* [REQUESTS]
(A) In the snacking lesson plan, how many of the book's opening pages cover the food groups?
(B) Render this sentence from the snacking lesson plan in Spanish: "Children need to have healthy “mini-meals” or snacks offered throughout the day in order to supply the fuel for their high energy needs."
(C) Reproduce the passage of the snacking lesson plan starting with "WIC participants with" and going on through "high energy needs.".

* [EXCERPT]
========

California WIC Local Agency Developed Lesson Plan –May 2004 Snacking Up the Pyramid
Snacking Up the Pyramid
Format: This is a Family-Centered Education (FCE) lesson plan. FCE helps children and parents interact with each other. It promotes the parent as the first teacher of the child and helps get children ready for school.
WIC participants with 2-5 year old children
Children need to have healthy “mini-meals” or snacks offered throughout the day in order to supply the fuel for their high energy needs.
Gather all the necessary materials and props (see Materials List)
Gather ingredients for the recipe and paper goods for sampling the recipe.
The book selected for this lesson is titled The EdiblePyramid: Good Eating Everyday by Loreen Leedy. It is a colorful book where the animal characters attend the grand opening of the Edible Pyramid restaurant. They learn to make healthy food choices and to eat a variety of food. The Food Guide Pyramid graphic appears throughout the book. Each one of the food groups is presented and serving sizes are introduced. Depending on time it may not be possible to read the entire book. The first 22 pages cover the food groups and should not take too much time to read.

========

* [LISTED ENTRIES]
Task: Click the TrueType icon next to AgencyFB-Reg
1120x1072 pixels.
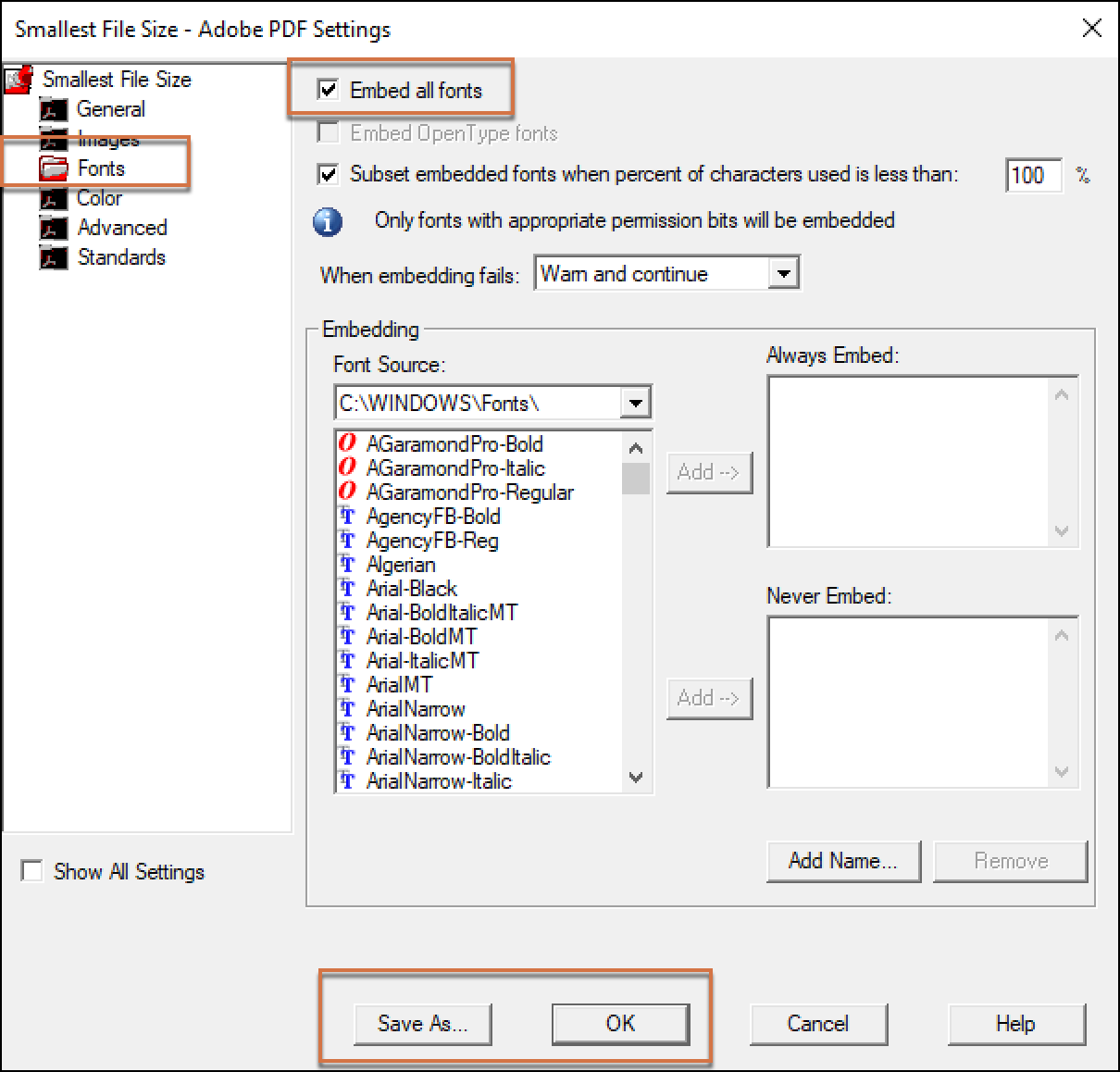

========

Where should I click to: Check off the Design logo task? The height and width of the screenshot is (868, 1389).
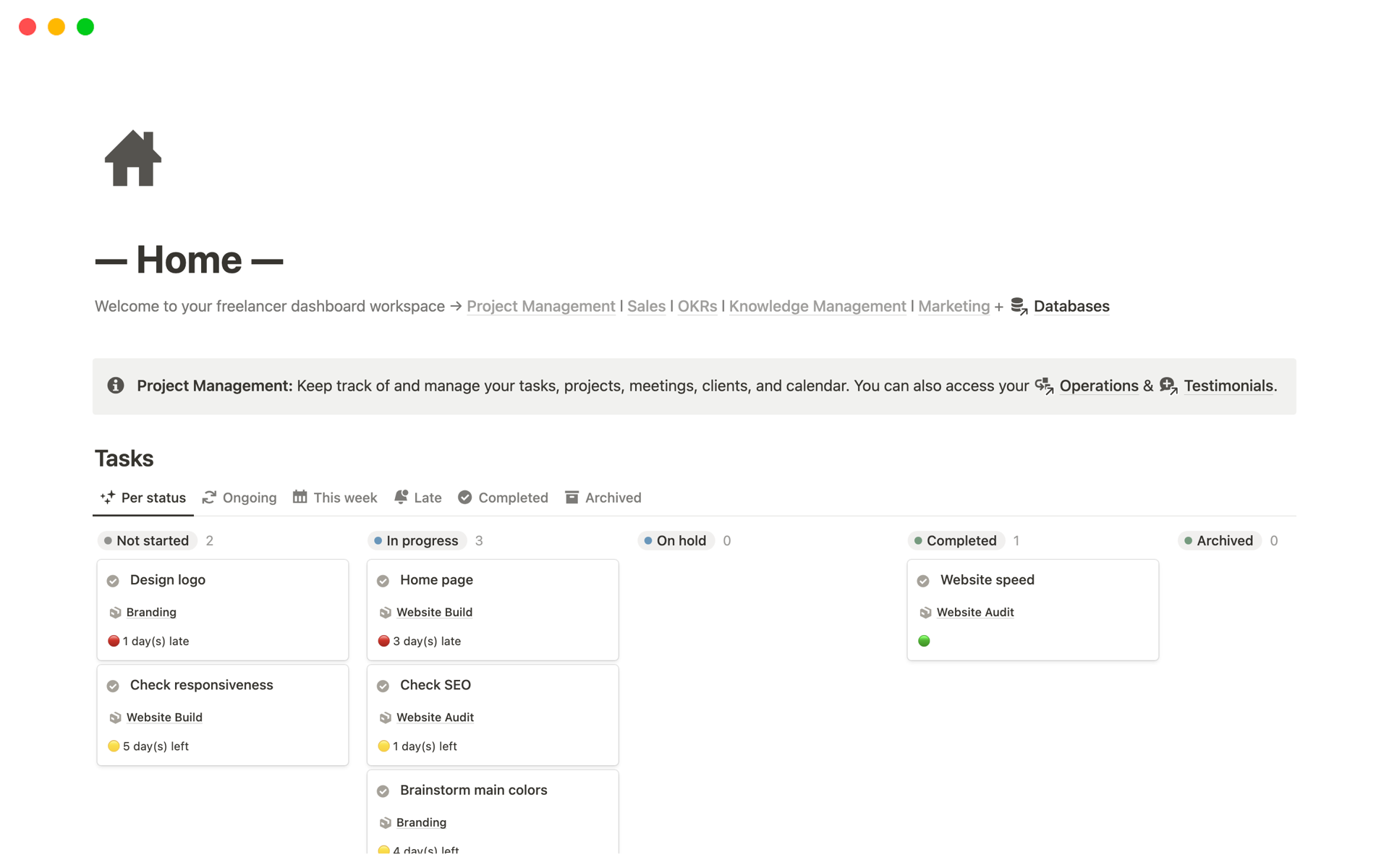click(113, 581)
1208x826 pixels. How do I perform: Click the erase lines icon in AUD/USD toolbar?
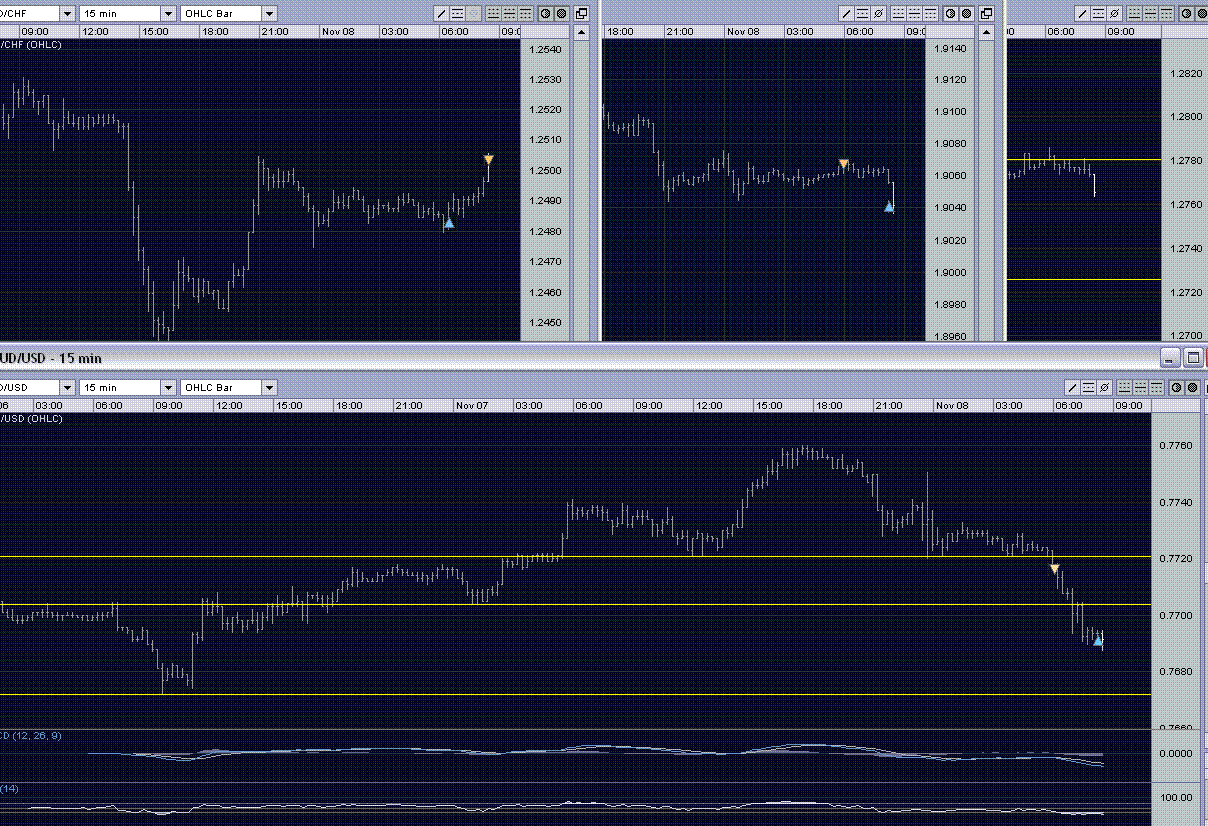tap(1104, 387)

========

* [ANSWERS TO THE PROBLEMS]
(A) The first 22 pages.

(B) Los niños necesitan que se les ofrezcan «minicomidas» o refrigerios saludables a lo largo del día para obtener el combustible que exigen sus elevadas necesidades de energía.

(C)
WIC participants with 2-5 year old children
Children need to have healthy “mini-meals” or snacks offered throughout the day in order to supply the fuel for their high energy needs.